\name{synthetic data sets}
\docType{data}
\alias{vur.test}
\alias{vuc.test}
\title{Synthetic data sets to test fair models}
\description{

  Synthetic data sets used as test cases in the \pkg{fairml} package.

}
\usage{
data(vur.test)
data(vuc.test)
}
\format{

  Each data set is a list with following three elements:
  \itemize{

    \item \code{y}, the response variable;
    \item \code{X}, a numeric matrix containing 3 predictors called \code{X1},
      \code{X2} and \code{X3};
    \item \code{S}, a numeric matrix containing 3 sensitive attributes called
      \code{S1}, \code{S2} and \code{S3}.

  }

}
\note{

  This data sets are called \code{vur.test} and \code{vuc.test} because they
  are generated from \emph{v}ery \emph{u}nfair \emph{r}egression and
  \emph{classification} models in which sensitive attributes explain the lion's
  share of the overall explained variance or deviance.

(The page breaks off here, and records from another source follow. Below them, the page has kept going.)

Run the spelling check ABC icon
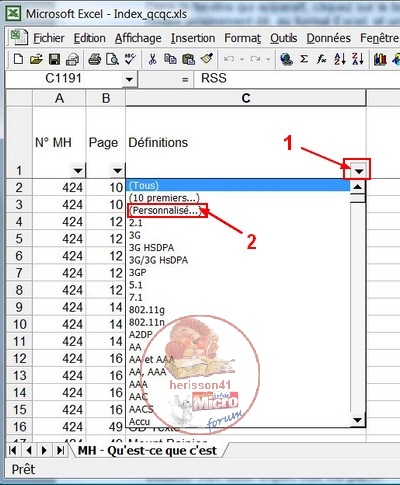The image size is (400, 485). [x=130, y=59]
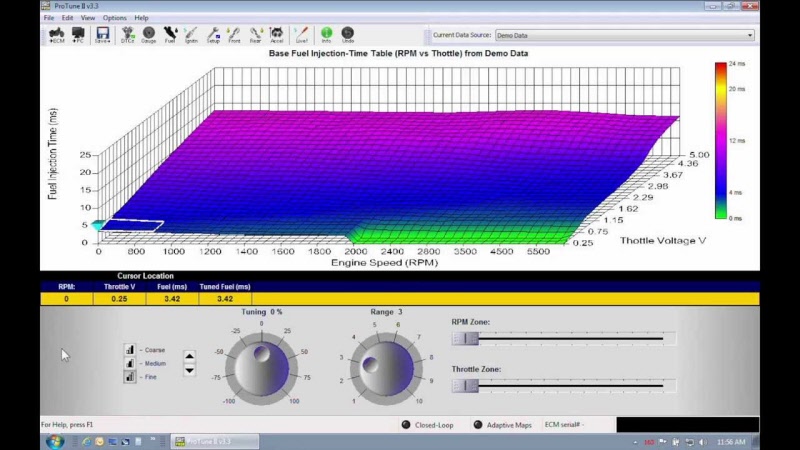Open the Setup wrench icon

coord(213,34)
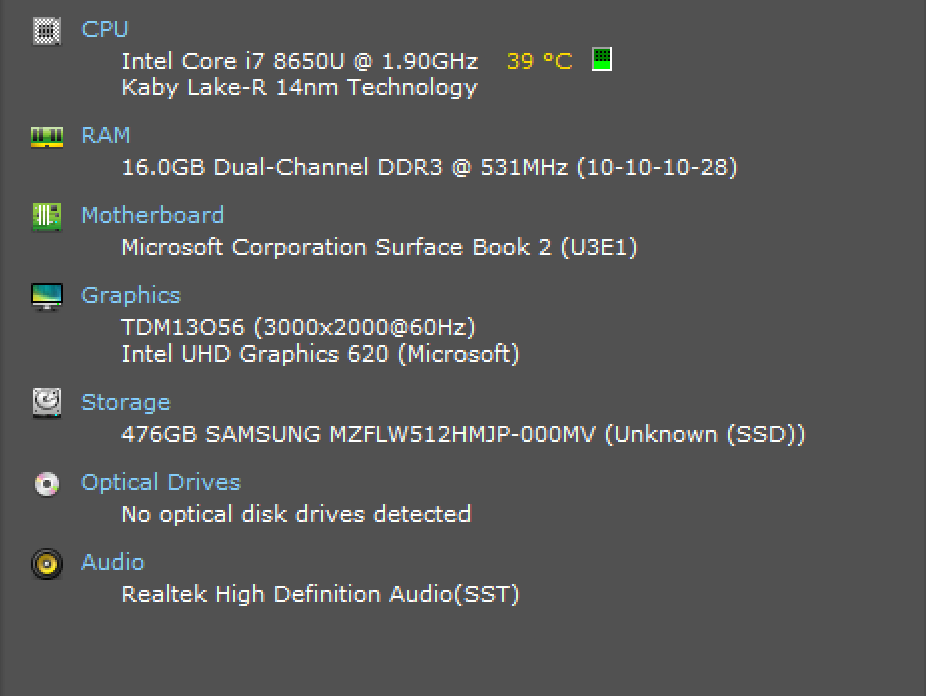Open the Storage section heading
This screenshot has height=696, width=926.
click(126, 403)
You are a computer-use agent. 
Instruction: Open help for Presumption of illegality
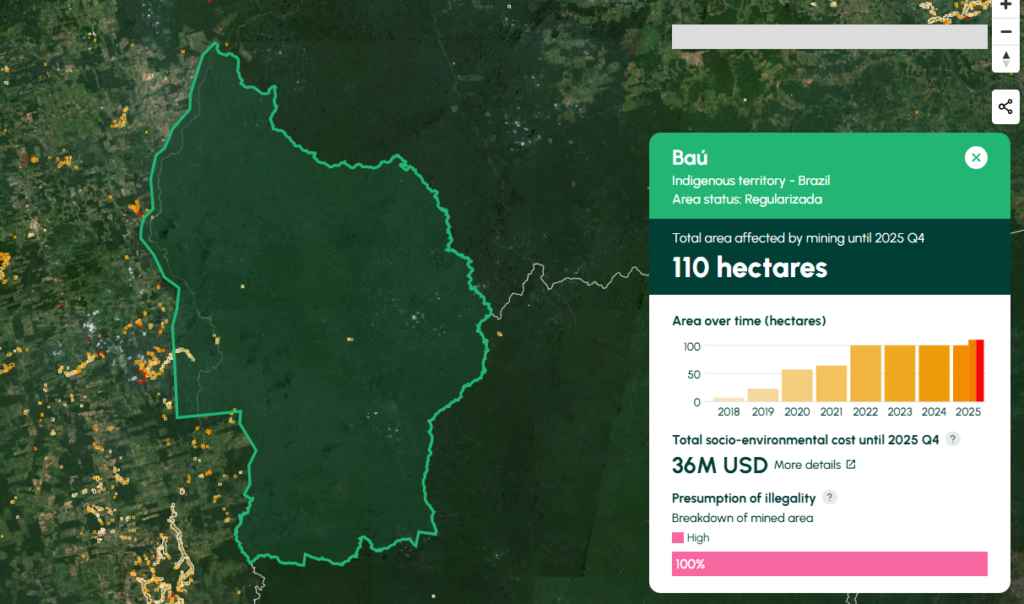pyautogui.click(x=829, y=498)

  The code used to generate the predictors and the sensitive attributes is as
  follows.

\preformatted{
library(mvtnorm)
sigma = matrix(0.3, nrow = 6, ncol = 6)
diag(sigma) = 1
n = 1000
X = rmvnorm(n, mean = rep(0, 6), sigma = sigma)
S = X[, 4:6]
X = X[, 1:3]
colnames(X) = c("X1", "X2", "X3")
colnames(S) = c("S1", "S2", "S3")
}

  The continuous response in \code{vur.test} is produced as follows.

\preformatted{
y = 2 + 2 * X[, 1] + 3 * X[, 2] + 4 * X[, 3] + 5 * X[, 4] +
        6 * X[, 5] + 7 * X[, 6] + rnorm(n, sd = 10)
}

  The discrete response in \code{vuc.test} is produced as follows.

\preformatted{
nu = 1 + 0.5 * X[, 1] + 0.6 * X[, 2] + 0.7 * X[, 3] + 0.8 * X[, 4] +
         0.9 * X[, 5] + 1.0 * X[, 6]
y = rbinom(n = nrow(X), size = 1, prob = exp(nu) / (1 + exp(nu)))
}
}
\examples{
data(vur.test)
sensitive.attributes.model = lm(y ~ S, data = vur.test)
summary(sensitive.attributes.model)$r.squared
overall.model = lm(y ~ X + S, data = vur.test)
summary(overall.model)$r.squared

data(vuc.test)
sensitive.attributes.model = glm(y ~ S, data = vuc.test, family = "binomial")
deviance(sensitive.attributes.model)
overall.model = glm(y ~ X + S, data = vuc.test, family = "binomial")
deviance(overall.model)
}
\keyword{datasets}